Non-opioid medications, physical therapy, and cognitive behavioral therapy are a research-proven trifecta of interventions that currently comprise the gold standard of care for kids with chronic pain. This multidisciplinary approach to care has been practiced for more than two decades, but it’s still surprisingly difficult for families to get this type of comprehensive treatment. The Comfort Ability is one way parents are learning how to better approach the challenge of ongoing pain and to help their child to return to their full lives.

About The Comfort Ability

This program is designed to help children with chronic or recurrent pain and their parents learn strategies to better manage pain and improve day-to-day functioning. The Comfort Ability teaches how pain functions in the body and introduces cognitive behavioral and biobehavioral strategies for improved pain management. It’s designed for adolescents (ages 10-17) and their parents.

The next workshop takes place on Sunday 6/2 from 10 am – 5 pm at The Child Study Center located at 230 S. Frontage Road, New Haven CT. The workshop fee is $300 with scholarships available. The workshop fee includes a parent workbook, a teen workbook, an individual coping kit, light snacks, and refreshments. To learn more or register please email csc.comfortability@yale.edu or call 203-737-5892.

About Rachael Coakley, PhD

Rachael Coakley, Ph.D., is the Director of Clinical and Innovation and Outreach at the Pain Treatment Service, Department of Anesthesiology, Perioperative and Pain Medicine, Boston Children’s Hospital. She is also an assistant professor at Harvard Medical School. Dr. Coakley specializes in teaching children, adolescents and parents effective strategies to cope with pediatric chronic pain and pain-related stress using relaxation, mindfulness, and cognitive behavioral skills. She has published numerous articles and chapters on pediatric pain management and related topics and has presented at national and international conferences. Dr. Coakley’s book, “When Your Child Hurts: Effective Strategies to Increase Comfort, Reduce Stress and Break the Cycle of Chronic Pain” (Yale University Press), won a 2016 National Parenting Products Award (NAPPA).
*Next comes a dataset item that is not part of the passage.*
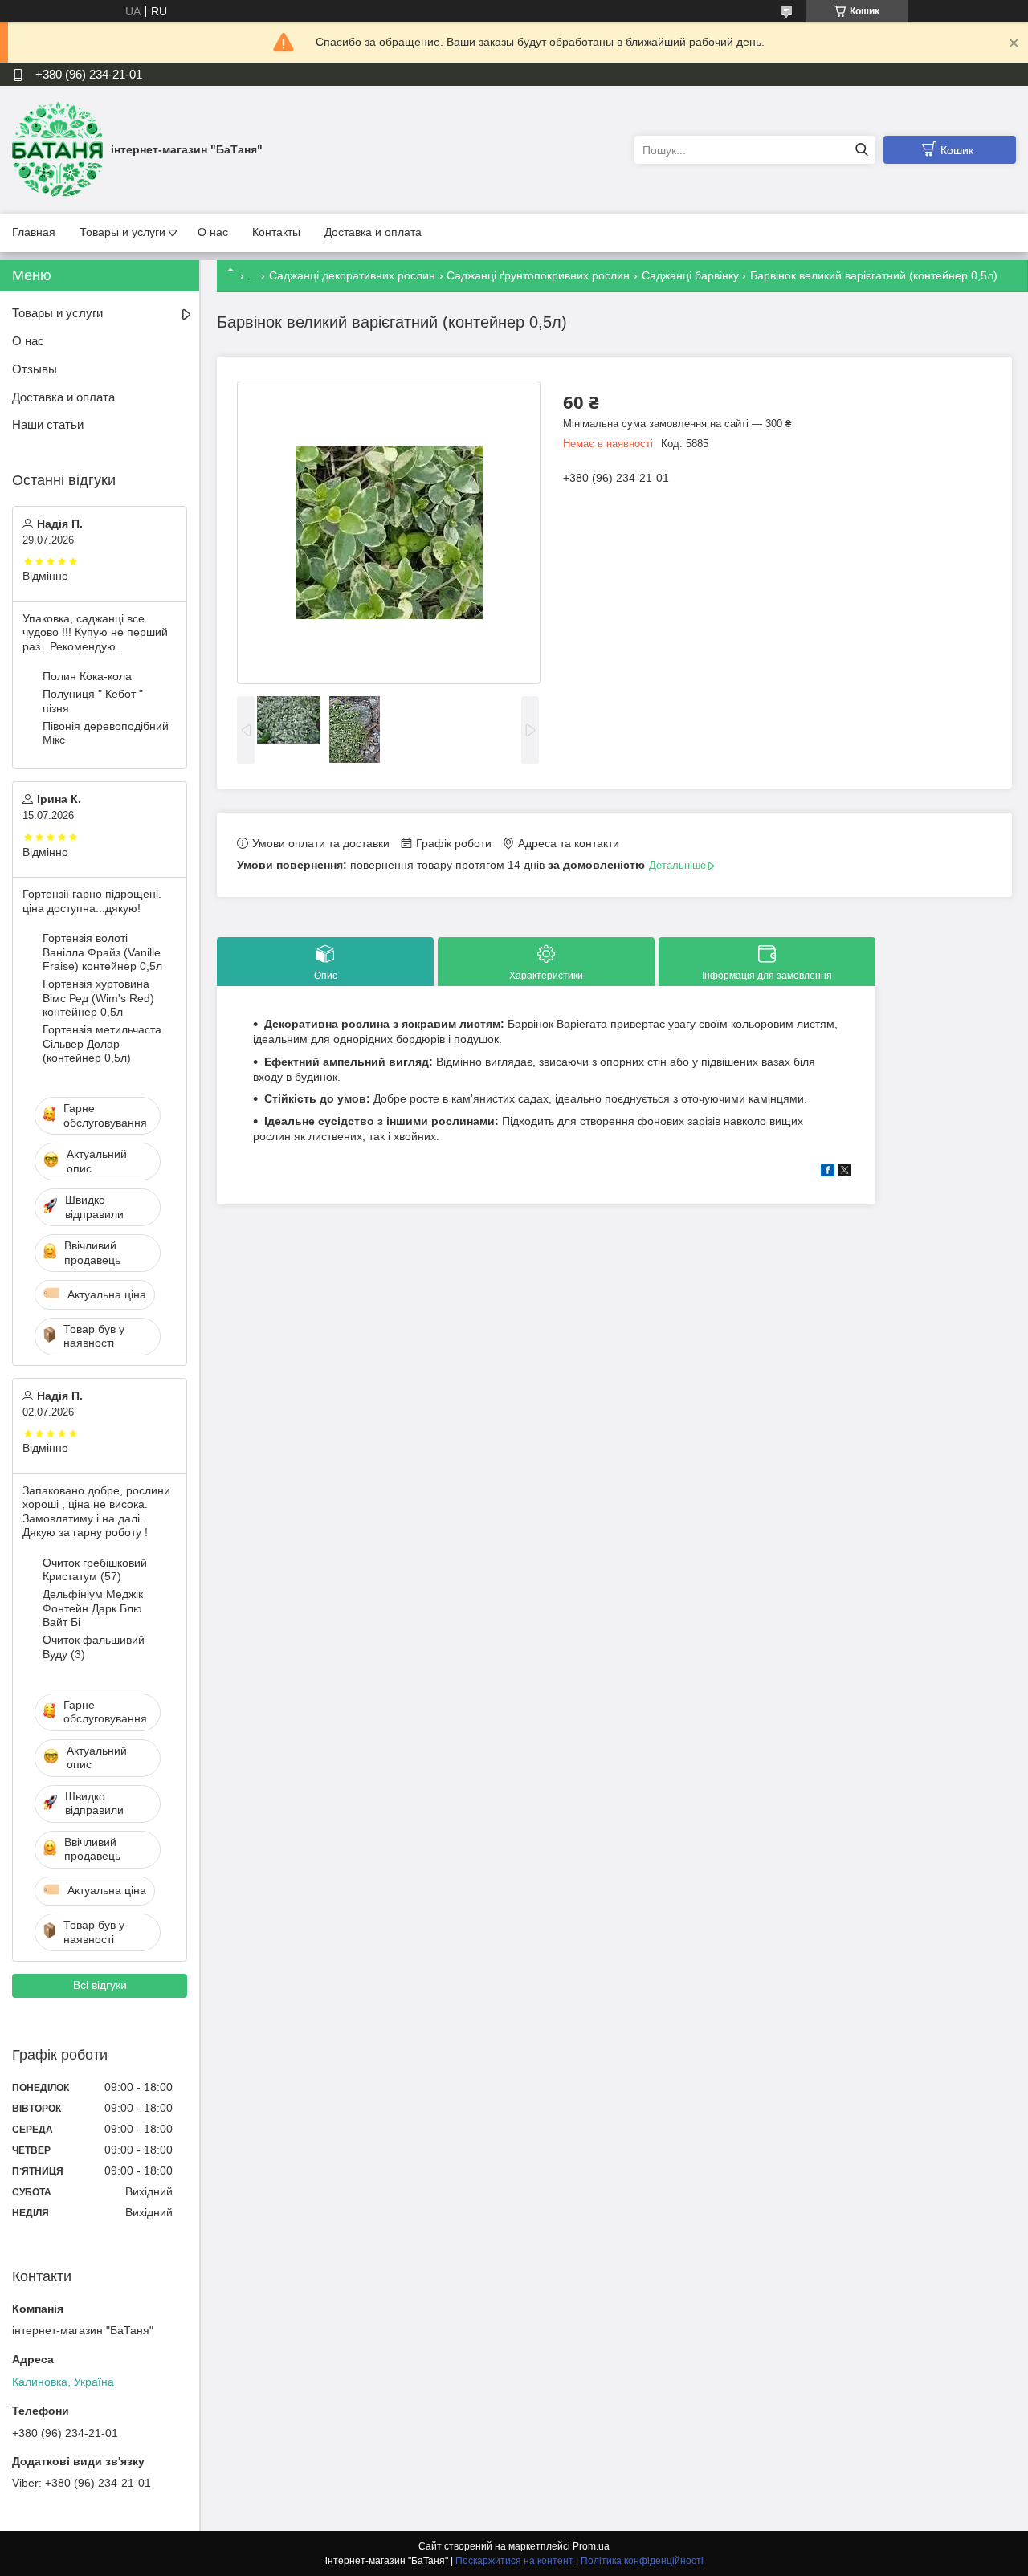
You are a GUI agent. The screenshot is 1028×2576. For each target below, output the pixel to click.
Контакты (276, 232)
Dr. Coakley founded The Comfort Ability program in 2011 and directs the implementation at Boston Children’s Hospital. For her work with The Comfort Ability program she was granted the 2016 David Weiner Award for Innovation in Child Health. The Comfort Ability program is made possible by the Sara Page Mayo Endowment for Pediatric Pain Research & Education and the Department of Anesthesiology & Perioperative Medicine at Boston Children’s Hospital.